No Congresso, o voto obedece, em geral, a interesses eleitorais imediatistas. Os membros das bancadas corporativistas acham que foram eleitos para defender interesses de grupos privilegiados.
O clientelismo não está só na resistência às reformas. A ele se somam o anticapitalismo de parte da oposição e certas posturas pré-capitalistas das hostes governistas.
As barreiras às reformas são, assim, imensas. Em alguns casos, o estágio atual do sistema político não permite transpô-las. Certos temas não podem nem sequer ser colocados. É o caso, por exemplo, dos arcaísmos da Justiça do Trabalho.
Assim, há empresários sugerindo que, em vez de esperar pelo Congresso, o governo diminua rapidamente os juros, amplie o crédito e desvalorize a taxa de câmbio. Economistas pedem imediato ajuste fiscal.
Infelizmente, não parece estar ao alcance imediato do governo nenhuma dessas saídas. As medidas restritivas vieram justamente da ausência das reformas. O ajuste fiscal satisfatório é impossível se a Constituição determina o gasto obrigatório de mais de 90% das receitas.
Não existe alternativa definitiva fora das mudanças na Constituição, a grande responsável pela cristalização de nossas principais distorções sociais e econômicas.
Por exemplo, é impossível desonerar duradouramente as exportações sem acabar com as incidências em cascata, ao lado de um dispositivo constitucional que as torne imunes à tributação indireta.
Não há como resolver o desequilíbrio da Previdência sem erradicar os privilégios encravados na Constituição. A modernização do serviço público jamais acontecerá sem a flexibilização prevista na atual proposta de reforma administrativa.

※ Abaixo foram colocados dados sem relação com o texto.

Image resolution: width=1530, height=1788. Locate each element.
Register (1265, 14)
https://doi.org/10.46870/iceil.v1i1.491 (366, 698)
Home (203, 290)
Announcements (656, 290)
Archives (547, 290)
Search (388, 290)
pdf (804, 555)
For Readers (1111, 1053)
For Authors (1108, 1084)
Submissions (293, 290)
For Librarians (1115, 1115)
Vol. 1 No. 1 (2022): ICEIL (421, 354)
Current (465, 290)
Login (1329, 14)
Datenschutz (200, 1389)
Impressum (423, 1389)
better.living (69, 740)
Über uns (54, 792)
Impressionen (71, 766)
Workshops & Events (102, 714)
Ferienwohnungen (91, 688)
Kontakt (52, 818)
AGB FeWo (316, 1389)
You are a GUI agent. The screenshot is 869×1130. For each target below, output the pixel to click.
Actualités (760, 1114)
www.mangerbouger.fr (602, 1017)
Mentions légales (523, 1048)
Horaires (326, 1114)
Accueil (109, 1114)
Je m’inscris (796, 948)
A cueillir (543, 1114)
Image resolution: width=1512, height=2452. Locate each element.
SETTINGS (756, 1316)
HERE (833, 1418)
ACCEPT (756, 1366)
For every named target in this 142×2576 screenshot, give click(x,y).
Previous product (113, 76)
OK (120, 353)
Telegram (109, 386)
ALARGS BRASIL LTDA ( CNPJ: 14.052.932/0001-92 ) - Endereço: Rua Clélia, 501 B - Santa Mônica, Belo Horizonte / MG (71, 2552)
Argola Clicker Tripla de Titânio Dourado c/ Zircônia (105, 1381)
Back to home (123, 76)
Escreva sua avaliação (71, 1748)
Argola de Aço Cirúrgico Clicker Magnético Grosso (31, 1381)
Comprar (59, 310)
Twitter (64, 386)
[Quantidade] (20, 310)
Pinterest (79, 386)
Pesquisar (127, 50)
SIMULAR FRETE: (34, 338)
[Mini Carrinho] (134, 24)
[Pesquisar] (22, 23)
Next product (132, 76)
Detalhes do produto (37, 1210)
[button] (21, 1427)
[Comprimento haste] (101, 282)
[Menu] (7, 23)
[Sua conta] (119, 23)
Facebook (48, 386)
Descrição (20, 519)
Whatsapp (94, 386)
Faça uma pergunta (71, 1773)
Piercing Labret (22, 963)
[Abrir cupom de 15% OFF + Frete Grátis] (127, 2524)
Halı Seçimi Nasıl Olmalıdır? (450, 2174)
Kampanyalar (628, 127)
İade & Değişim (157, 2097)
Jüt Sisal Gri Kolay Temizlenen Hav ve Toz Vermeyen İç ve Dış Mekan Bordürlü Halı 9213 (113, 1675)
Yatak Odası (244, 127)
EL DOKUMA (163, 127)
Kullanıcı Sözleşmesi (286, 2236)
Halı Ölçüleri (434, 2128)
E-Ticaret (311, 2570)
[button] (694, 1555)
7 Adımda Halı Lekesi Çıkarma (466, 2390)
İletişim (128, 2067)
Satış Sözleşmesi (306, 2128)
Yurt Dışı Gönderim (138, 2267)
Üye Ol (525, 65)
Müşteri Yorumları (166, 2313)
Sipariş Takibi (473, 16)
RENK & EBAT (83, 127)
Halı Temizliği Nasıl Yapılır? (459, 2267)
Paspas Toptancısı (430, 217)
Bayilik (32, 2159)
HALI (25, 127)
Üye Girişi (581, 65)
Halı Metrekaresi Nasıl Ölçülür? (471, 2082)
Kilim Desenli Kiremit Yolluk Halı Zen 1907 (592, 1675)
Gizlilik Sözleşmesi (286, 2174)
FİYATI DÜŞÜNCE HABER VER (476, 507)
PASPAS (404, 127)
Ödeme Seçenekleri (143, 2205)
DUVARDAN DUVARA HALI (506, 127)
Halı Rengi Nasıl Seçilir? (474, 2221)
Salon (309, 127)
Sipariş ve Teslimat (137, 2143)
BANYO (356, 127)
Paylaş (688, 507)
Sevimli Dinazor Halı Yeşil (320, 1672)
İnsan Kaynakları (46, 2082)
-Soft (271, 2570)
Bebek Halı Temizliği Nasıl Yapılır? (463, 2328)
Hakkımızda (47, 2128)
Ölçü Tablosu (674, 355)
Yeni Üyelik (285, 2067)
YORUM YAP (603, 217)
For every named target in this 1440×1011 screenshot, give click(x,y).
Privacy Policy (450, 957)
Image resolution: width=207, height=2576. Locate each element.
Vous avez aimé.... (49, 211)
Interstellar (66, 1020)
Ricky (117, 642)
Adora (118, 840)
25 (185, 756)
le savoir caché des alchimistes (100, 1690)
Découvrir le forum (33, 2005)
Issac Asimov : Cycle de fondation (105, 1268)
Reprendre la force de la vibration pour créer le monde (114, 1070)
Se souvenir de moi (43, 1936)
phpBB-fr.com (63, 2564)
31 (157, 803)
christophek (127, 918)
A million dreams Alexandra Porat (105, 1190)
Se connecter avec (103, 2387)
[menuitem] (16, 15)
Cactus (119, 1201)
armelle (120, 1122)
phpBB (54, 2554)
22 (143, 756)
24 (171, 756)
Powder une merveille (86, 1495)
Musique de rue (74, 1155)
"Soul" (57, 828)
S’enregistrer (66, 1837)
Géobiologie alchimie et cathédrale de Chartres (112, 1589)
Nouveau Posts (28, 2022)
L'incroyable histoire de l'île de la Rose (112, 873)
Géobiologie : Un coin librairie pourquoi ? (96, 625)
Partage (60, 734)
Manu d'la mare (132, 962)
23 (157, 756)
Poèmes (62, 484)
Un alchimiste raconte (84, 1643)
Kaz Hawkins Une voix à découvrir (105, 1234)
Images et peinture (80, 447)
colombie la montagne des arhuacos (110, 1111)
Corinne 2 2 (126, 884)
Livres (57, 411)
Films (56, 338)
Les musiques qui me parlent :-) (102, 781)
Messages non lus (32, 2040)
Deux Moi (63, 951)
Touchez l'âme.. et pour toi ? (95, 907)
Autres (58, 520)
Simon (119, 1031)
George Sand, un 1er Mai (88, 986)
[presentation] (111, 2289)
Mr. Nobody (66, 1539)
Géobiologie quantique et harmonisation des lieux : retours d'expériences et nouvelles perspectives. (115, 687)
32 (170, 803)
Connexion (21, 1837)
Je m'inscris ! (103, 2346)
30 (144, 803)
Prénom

É verdade que o governo pode avançar em áreas que independem de alteração constitucional. Acelerar privatização, reforma dos portos e modernização da administração tributária e do sistema aduaneiro nada tem a ver com Constituição.
É necessário um novo marco regulatório. O governo não irá longe na privatização de certos serviços se mantiver a regulação burocrática do passado. Infelizmente, o sinal na área de energia elétrica é o da preservação do status quo.
Em tese, é possível ampliar, por lei complementar, a não-incidência do ICMS nas exportações, com base na própria Constituição (artigo 155, inciso 12, alínea "e").
Por essa fresta, o deputado federal e futuro ministro Antônio Kandir tentou passar projeto específico. É difícil, entretanto, que a proposta ganhe o apoio dos Estados, que será decisivo.
Como se vê, há muito o que fazer. Tudo ajuda. Não há, todavia, como restaurar um regime fiscal sadio nem vida perene para o Plano Real sem a eliminação dos principais equívocos da Constituição de 1988.